Przypomina też koronny argument irlandzkiego Ryanaira, który na kilka lat opuścił stołeczne Lotnisko Chopina. Skarżył się on, że samoloty taniego przewoźnika otrzymywały miejsca postojowe na końcu lotniska, co wydłużało czas dowożenia pasażerów autobusami z terminala i uniemożliwiało przygotowanie do ponownego startu w 25 minut.
Dlatego oficjalnie port nie może zrobić zbyt dużo, ale może na przykład nie przeszkadzać, a czasem tyle wystarczy - kwituje Wichrowski.
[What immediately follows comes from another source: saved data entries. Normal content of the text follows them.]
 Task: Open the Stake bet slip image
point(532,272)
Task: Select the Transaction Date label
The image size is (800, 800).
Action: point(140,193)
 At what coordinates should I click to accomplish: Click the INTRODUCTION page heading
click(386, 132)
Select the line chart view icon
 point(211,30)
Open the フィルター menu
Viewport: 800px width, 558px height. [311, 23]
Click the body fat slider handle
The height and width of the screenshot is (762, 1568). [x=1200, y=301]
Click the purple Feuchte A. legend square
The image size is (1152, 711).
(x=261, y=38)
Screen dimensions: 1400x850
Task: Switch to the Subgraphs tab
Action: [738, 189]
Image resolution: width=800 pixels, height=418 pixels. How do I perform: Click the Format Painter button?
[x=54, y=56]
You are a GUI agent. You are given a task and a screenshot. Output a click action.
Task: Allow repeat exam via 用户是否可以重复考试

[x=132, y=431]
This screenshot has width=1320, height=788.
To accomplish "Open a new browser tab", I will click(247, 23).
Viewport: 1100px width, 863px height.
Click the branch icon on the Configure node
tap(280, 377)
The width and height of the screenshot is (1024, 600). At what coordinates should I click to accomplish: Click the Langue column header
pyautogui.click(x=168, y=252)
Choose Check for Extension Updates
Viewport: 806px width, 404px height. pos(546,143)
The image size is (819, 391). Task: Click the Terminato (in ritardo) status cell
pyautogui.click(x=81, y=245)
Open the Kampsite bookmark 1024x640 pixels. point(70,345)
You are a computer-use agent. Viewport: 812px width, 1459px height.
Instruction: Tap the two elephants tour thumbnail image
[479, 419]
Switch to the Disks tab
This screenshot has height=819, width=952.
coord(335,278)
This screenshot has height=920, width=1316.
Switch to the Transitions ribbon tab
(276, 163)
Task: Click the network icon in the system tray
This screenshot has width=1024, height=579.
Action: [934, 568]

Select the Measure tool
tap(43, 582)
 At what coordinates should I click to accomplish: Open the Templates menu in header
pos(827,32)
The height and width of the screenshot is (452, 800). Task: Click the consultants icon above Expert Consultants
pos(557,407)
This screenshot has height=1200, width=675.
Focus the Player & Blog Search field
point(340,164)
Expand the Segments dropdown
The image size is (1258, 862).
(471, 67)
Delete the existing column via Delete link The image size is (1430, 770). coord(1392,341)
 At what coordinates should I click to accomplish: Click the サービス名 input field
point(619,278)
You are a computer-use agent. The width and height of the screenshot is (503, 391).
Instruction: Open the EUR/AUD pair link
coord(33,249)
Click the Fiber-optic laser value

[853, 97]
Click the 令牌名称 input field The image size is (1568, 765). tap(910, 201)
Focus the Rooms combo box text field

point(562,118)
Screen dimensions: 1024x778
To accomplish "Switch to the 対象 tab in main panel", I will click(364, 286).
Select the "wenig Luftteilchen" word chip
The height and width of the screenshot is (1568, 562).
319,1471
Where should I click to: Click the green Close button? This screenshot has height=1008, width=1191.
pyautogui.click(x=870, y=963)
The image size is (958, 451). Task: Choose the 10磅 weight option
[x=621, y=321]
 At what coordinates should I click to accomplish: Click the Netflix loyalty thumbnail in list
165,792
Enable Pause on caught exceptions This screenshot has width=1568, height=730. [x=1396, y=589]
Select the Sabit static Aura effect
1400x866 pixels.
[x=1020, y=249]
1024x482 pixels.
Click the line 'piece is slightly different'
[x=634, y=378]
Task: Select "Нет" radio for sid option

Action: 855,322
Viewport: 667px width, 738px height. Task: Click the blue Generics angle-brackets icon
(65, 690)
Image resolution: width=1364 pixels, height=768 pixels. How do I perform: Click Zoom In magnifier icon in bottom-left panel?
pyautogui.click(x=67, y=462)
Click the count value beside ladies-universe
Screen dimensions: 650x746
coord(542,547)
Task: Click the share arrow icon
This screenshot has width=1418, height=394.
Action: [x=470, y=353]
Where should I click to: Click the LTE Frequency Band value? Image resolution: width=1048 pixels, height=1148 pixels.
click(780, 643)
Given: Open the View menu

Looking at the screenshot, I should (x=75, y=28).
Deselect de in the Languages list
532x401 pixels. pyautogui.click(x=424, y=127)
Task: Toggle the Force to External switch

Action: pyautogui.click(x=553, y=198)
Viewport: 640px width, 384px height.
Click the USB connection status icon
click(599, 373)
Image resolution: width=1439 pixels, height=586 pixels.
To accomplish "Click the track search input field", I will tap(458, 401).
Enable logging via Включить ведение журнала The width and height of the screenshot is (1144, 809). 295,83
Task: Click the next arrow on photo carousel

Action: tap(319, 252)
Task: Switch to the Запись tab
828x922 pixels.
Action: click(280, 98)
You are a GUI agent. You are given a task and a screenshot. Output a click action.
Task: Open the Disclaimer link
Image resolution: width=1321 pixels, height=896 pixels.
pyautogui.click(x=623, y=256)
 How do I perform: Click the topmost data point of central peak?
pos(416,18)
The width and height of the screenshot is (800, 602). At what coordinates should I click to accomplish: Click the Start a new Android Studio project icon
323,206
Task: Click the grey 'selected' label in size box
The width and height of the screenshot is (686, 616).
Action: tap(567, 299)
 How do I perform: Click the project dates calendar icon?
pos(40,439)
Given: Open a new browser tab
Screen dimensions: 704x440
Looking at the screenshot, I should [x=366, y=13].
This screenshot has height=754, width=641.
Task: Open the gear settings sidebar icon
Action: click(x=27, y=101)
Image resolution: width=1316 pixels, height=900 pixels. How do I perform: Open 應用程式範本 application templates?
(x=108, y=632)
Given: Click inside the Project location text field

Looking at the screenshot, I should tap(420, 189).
"PPL zapłaci wysoką cenę w Warszawie"
Przedstawiciele branży zwracają uwagę na jeszcze jeden fakt. To nie linie lotnicze ustawiają się w kolejce chętnych do tego, by móc latać z radomskiego lotniska. Lotnisko w Radomiu jak kania dżdżu potrzebuje nowych tras i kolejnych przewoźników. Pojawienie się Wizz Aira zdejmuje z Radomia łatkę lotniska dla tanich linii, z którego nie lata żadna tania linia.
Zwłaszcza, że Ryanair od początku mówi Radomiowi twarde "nie". Michael O'Leary stwierdził nawet, że nie chce latać z Radomia "nawet za darmo".
- Na miejscu Wizz Aira starałbym się bezlitośnie wykorzystać fakt, że to PPL jest w kontekście Radomia pod presją. Zachęcenie co najmniej jednego z wiodących low-costów do latania z Radomia jest warunkiem niezbędnym do sukcesu tego portu lotniczego - mówił money.pl Maciej Wilk, były członek zarządu PLL LOT ds. operacyjnych, obecnie pełniący tę funkcję w kanadyjskich tanich liniach Flair.
Jego zdaniem znalazło to z pewnością odzwierciedlenie w zabezpieczeniu "maksymalnie korzystnych warunków latania z Radomia" w zakresie opłat lotniskowych, za obsługę naziemną i paliwa.
Niewykluczone, że zawarto też jakąś "umowę marketingową" na promocję regionu radomskiego. Najprawdopodobniej jednak wysoką cenę za latanie Wizz Aira z Radomia PPL zapłaci w samej Warszawie - stwierdził Wilk.
- Byłbym zdziwiony, gdyby Wizz Air wśród warunków dla otwarcia jakichkolwiek połączeń z Radomia nie zawarł długiej listy oczekiwań co do warunków swojej obecności w Warszawie, tak komercyjnych, jak i operacyjnych. Czas wszystko pokaże. Jeżeli w następstwie otwarcia jakichkolwiek połączeń z Radomia zobaczymy wzmocnienie pozycji Wizz Aira na Lotnisku Chopina w Warszawie, wszystko będzie jasne - podsumował.
Prezes PPL: Radom to wygodne lotnisko
Czym PPL przekonał Wizz Aira do otwarcia nowej trasy z Radomia? Prezes Wojtera twierdzi, że "nie ma tu drugiego dna".
- Warszawa-Radom to nowoczesne, dobrze skomunikowane i wygodne lotnisko, stworzone pod kątem potrzeb tanich linii lotniczych. Z liniami Wizz Air współpracujemy na Lotnisku Chopina od lat. Wierzę, że gdy pozna bliżej lotnisko w Radomiu, przeniesie tu część tras. Lotnisko Chopina nie jest z gumy - powiedział w rozmowie z money.pl.
Zwraca też uwagę, że taryfa lotniskowa w Radomiu jest "jednakowa dla wszystkich". - Na tym nam zależało - twierdzi. PPL od lat krytykuje cennik lotniska w Modlinie, które przy poziomie 3 mln pasażerów rocznie przyznało Ryanairowi znacznie niższe stawki opłat niż jakiemukolwiek innemu przewoźnikowi, który chciałby dziś rozpocząć latanie z Modlina.